In this paper we propose a general functorial definition of the operation of \emph{local tropicalization} in commutative algebra. Let $R$ be a commutative ring, $\Gamma$ a finitely generated subsemigroup of a lattice, $\gamma : \Gamma \rightarrow R/ R^*$ a morphism of semigroups, and $\V(R)$ the topological space of valuations on $R$ taking values in $\R \cup \infty$. Then we may \emph{tropicalize} with respect to $\gamma$ any subset $\W$ of the space of valuations $\V(R)$. By definition, we get a subset of a rational polyhedral cone canonically associated to $\Gamma$, enriched with strata at infinity.

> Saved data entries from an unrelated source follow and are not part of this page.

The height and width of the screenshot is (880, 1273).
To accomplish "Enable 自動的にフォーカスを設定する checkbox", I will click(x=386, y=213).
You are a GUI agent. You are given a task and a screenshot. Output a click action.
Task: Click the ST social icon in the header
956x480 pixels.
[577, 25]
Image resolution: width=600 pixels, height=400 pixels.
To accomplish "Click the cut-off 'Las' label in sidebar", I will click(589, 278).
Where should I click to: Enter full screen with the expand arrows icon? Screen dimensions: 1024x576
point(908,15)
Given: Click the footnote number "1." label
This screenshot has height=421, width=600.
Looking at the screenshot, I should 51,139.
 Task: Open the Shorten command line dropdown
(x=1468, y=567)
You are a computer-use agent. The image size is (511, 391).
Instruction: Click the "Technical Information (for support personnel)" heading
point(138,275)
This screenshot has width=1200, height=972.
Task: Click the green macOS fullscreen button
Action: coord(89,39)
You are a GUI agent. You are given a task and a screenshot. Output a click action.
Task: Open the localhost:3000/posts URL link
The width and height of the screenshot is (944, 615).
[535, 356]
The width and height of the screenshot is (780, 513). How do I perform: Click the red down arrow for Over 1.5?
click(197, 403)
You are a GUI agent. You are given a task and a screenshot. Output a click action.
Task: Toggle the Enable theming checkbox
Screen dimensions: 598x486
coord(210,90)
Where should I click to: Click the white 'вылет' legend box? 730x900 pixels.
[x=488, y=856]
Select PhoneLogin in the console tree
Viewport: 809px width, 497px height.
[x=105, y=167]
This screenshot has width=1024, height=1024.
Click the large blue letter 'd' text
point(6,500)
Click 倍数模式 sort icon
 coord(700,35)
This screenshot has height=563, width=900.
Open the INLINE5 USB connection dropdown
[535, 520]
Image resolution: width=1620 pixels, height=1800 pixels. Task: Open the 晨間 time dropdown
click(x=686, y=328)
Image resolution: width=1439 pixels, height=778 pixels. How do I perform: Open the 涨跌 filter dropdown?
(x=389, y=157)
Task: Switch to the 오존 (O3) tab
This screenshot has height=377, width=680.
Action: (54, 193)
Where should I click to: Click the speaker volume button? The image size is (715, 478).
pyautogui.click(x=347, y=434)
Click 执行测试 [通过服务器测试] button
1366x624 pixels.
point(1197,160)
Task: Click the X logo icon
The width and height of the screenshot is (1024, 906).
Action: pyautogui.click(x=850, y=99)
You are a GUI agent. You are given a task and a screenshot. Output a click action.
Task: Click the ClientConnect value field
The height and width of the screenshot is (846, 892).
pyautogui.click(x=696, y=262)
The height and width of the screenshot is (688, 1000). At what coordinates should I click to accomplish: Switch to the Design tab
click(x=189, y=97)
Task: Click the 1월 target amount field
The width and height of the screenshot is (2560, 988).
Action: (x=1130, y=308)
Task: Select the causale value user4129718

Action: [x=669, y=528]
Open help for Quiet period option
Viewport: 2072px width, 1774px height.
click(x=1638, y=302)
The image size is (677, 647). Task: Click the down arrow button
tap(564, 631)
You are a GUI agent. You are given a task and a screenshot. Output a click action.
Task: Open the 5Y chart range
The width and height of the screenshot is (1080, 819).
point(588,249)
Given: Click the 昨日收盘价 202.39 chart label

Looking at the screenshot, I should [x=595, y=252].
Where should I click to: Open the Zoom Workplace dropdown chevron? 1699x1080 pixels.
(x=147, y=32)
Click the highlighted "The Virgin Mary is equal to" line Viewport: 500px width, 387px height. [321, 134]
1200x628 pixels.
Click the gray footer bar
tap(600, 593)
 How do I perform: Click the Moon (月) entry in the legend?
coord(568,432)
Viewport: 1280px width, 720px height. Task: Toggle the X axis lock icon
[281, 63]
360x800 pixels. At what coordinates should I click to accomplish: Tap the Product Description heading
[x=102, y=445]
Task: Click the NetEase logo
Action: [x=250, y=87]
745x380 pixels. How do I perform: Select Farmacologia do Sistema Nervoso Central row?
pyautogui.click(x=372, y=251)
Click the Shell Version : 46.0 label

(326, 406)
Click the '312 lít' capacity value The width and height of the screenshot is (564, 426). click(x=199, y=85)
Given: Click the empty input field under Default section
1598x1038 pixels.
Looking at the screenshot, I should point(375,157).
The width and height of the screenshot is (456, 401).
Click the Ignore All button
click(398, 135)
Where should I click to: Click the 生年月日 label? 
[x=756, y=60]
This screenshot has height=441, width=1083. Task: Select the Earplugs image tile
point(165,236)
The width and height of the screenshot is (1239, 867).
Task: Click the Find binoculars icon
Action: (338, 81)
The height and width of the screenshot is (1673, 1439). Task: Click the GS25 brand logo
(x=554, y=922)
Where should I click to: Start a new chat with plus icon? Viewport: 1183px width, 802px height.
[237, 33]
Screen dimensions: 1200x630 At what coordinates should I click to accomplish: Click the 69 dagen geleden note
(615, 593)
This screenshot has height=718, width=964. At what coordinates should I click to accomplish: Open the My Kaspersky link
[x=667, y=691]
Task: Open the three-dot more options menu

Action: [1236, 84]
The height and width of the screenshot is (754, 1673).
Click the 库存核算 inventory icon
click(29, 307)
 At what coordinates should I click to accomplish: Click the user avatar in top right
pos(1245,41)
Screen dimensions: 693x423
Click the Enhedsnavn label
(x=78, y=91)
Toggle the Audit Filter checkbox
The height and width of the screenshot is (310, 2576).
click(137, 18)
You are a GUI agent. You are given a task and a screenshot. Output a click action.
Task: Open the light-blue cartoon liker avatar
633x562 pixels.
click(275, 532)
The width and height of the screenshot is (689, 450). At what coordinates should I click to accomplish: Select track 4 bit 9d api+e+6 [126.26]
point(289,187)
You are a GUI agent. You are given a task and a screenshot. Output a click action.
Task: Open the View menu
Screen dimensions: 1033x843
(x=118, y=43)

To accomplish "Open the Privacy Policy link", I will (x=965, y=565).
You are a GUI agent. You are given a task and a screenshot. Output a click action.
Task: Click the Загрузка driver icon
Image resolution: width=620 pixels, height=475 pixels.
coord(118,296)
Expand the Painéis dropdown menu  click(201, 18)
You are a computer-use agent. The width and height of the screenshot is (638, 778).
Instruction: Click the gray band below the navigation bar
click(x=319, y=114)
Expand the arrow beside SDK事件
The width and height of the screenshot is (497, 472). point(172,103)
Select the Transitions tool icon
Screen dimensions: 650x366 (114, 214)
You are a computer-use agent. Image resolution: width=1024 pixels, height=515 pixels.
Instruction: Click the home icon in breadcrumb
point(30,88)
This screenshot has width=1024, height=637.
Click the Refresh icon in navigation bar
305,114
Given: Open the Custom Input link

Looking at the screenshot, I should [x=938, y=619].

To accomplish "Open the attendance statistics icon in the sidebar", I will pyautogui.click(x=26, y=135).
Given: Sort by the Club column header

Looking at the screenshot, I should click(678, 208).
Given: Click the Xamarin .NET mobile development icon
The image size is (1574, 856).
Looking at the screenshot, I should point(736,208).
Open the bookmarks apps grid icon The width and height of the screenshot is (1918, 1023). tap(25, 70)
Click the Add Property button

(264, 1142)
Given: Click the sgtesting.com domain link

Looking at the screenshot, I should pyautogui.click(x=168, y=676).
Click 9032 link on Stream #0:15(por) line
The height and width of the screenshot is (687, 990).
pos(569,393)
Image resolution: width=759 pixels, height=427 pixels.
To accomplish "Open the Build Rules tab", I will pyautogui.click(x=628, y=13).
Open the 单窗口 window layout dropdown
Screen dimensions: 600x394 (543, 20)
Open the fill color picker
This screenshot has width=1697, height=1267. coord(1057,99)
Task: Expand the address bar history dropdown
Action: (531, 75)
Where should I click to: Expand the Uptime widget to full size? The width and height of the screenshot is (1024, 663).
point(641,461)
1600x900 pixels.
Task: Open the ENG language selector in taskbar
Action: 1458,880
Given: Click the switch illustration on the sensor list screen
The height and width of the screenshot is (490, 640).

In particular, when $R$ is a local ring, $\gamma$ is a \emph{local} morphism of semigroups, and $\W$ is the space of valuations which are either positive or non-negative on $R$, we call these processes \emph{local tropicalizations}. They depend only on the ambient toroidal structure, which in turn allows to define tropicalizations of subvarieties of toroidal embeddings. We prove that with suitable hypothesis, these local tropicalizations are the supports of finite rational polyhedral fans enriched with strata at infinity and we compare the global and local tropicalizations of a subvariety of a toric variety.